- Source data:

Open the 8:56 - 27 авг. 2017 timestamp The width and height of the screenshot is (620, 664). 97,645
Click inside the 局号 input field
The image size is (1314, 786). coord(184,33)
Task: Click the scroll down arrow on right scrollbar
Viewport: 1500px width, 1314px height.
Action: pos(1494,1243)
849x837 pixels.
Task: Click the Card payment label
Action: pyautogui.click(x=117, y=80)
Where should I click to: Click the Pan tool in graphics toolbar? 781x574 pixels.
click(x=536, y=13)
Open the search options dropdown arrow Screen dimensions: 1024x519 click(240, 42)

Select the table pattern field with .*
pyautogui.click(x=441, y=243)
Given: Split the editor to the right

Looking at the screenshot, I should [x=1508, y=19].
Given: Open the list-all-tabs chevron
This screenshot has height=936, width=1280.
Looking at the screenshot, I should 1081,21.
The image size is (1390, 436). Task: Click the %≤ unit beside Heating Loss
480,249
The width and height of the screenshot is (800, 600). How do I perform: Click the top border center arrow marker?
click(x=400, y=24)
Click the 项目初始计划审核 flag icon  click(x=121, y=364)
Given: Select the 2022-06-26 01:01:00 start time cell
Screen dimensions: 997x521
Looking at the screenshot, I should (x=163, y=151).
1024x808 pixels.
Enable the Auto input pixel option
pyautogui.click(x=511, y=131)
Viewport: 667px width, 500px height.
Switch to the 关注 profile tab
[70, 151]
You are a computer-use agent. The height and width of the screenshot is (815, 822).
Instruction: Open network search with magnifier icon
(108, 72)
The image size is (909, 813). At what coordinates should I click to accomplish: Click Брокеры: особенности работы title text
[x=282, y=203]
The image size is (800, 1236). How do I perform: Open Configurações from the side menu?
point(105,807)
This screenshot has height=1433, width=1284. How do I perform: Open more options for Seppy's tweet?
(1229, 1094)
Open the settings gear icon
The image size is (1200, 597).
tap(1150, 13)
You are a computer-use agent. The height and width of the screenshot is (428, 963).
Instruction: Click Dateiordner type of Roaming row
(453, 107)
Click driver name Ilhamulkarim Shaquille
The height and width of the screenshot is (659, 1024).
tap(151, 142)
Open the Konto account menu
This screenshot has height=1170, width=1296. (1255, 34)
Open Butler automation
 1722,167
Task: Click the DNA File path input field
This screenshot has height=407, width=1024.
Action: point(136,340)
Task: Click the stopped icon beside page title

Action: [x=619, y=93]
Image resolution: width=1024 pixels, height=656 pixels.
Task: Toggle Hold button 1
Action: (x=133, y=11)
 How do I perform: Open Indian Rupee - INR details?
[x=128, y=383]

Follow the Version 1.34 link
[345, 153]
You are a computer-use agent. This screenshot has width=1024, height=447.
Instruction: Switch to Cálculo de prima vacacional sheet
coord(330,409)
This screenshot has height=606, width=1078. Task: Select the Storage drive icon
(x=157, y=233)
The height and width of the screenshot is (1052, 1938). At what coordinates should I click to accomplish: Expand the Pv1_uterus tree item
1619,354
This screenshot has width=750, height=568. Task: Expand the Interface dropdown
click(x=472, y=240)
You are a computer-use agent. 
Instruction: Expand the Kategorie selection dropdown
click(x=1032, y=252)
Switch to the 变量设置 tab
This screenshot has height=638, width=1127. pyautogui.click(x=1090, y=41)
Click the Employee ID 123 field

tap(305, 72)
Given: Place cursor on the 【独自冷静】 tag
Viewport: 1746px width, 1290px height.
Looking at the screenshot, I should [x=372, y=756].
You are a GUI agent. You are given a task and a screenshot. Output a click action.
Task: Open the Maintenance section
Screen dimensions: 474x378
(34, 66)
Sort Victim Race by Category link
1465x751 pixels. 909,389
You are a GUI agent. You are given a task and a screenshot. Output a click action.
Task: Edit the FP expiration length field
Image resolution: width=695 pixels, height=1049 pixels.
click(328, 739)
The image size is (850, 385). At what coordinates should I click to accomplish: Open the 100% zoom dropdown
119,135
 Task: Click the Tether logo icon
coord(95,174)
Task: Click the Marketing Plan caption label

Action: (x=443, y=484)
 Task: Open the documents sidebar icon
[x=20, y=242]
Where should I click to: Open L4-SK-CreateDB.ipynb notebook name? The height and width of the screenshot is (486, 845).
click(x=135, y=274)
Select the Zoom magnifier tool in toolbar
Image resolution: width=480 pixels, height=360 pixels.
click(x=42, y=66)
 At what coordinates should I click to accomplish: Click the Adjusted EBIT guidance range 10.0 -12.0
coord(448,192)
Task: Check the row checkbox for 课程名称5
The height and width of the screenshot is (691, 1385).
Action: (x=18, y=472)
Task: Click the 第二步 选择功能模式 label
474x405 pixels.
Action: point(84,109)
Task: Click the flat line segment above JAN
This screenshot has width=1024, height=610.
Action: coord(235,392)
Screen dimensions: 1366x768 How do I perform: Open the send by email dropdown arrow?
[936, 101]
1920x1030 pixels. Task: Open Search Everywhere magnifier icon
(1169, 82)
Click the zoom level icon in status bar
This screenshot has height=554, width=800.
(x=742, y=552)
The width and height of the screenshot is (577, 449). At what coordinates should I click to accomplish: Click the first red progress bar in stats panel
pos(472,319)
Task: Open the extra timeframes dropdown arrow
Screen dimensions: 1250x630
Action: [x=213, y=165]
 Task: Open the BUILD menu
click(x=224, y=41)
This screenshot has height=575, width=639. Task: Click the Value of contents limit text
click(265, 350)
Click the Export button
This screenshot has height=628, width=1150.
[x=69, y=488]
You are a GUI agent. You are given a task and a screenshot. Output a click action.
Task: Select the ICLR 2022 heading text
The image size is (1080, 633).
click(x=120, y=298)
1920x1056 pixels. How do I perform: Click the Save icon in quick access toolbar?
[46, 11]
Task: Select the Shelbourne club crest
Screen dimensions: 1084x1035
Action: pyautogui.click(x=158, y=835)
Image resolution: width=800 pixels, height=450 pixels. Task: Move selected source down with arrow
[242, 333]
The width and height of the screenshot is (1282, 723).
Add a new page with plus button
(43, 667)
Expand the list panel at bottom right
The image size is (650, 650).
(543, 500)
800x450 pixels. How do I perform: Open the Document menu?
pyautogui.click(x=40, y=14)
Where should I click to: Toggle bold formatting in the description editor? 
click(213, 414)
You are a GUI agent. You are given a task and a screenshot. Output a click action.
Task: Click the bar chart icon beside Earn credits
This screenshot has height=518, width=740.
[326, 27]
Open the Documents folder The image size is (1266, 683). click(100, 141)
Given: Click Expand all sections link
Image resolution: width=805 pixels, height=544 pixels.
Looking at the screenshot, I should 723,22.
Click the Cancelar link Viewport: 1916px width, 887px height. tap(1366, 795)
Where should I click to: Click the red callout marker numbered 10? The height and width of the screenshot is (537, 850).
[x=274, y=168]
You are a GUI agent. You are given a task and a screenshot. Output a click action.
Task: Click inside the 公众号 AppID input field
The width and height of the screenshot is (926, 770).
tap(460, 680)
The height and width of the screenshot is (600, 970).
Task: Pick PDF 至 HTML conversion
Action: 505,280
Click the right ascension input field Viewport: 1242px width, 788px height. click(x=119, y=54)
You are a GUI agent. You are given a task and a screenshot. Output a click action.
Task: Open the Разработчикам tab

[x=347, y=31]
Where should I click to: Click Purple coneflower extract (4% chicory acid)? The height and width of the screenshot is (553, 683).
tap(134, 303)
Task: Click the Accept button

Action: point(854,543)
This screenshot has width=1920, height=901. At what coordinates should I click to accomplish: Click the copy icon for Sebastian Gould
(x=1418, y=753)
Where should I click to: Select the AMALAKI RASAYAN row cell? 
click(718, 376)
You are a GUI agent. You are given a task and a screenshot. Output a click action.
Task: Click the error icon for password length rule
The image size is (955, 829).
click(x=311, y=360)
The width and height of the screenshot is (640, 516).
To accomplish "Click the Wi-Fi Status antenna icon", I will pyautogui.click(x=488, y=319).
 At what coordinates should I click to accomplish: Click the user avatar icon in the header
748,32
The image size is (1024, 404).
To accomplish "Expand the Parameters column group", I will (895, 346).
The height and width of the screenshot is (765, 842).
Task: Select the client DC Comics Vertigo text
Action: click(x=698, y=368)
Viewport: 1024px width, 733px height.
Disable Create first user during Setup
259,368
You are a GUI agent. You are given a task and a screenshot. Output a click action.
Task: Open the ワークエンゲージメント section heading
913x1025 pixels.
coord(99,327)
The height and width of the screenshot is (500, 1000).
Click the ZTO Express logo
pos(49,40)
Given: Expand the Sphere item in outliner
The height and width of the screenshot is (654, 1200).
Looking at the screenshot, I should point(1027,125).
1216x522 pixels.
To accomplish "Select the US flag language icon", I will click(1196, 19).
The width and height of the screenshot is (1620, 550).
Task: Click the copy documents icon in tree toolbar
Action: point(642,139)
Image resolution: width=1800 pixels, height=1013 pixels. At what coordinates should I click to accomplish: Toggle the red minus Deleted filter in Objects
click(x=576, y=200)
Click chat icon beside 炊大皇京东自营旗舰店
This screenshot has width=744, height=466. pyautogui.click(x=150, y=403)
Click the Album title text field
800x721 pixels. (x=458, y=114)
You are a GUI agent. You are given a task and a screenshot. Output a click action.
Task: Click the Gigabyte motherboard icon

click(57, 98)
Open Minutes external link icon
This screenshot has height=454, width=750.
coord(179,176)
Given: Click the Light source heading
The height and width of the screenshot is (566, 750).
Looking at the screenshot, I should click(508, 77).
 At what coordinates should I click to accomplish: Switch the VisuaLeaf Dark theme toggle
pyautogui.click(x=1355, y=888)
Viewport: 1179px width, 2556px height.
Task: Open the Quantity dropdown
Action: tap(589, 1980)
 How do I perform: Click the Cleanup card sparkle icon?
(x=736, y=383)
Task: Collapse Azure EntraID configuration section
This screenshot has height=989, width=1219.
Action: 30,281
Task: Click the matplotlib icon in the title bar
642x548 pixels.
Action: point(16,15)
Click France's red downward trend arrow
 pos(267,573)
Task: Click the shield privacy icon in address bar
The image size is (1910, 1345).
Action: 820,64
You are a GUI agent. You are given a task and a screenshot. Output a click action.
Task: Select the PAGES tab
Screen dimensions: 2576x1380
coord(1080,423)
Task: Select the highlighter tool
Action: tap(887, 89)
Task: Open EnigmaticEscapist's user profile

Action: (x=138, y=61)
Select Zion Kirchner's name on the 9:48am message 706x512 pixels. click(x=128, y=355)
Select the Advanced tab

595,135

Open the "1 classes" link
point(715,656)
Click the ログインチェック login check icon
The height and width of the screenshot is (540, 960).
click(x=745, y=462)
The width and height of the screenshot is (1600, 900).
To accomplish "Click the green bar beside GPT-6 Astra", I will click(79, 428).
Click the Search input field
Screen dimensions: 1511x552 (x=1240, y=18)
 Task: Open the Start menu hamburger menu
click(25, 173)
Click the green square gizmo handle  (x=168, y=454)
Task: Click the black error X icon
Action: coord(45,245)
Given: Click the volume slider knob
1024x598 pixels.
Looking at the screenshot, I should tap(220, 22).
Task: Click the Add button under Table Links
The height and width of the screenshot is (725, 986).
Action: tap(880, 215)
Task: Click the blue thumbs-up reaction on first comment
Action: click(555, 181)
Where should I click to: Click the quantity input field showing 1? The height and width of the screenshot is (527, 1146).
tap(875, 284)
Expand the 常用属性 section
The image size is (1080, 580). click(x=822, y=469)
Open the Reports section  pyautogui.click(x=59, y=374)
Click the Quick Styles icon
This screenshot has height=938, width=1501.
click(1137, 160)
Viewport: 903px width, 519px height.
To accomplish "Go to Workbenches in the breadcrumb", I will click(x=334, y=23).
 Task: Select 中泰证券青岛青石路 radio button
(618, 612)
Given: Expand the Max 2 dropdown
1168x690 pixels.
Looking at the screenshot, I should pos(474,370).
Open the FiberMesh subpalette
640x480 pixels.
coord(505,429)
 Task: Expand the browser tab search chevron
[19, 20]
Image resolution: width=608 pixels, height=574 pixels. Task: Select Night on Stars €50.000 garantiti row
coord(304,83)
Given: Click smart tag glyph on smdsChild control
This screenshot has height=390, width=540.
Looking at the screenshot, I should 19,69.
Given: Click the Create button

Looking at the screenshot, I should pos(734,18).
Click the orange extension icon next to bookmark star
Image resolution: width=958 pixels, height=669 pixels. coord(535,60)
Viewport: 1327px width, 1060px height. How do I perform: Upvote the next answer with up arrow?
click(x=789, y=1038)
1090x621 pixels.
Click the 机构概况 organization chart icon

- Work to be completed: Taking every line of the records in turn, count the ones holding "length", and state nothing but the number.

- Task solution: 2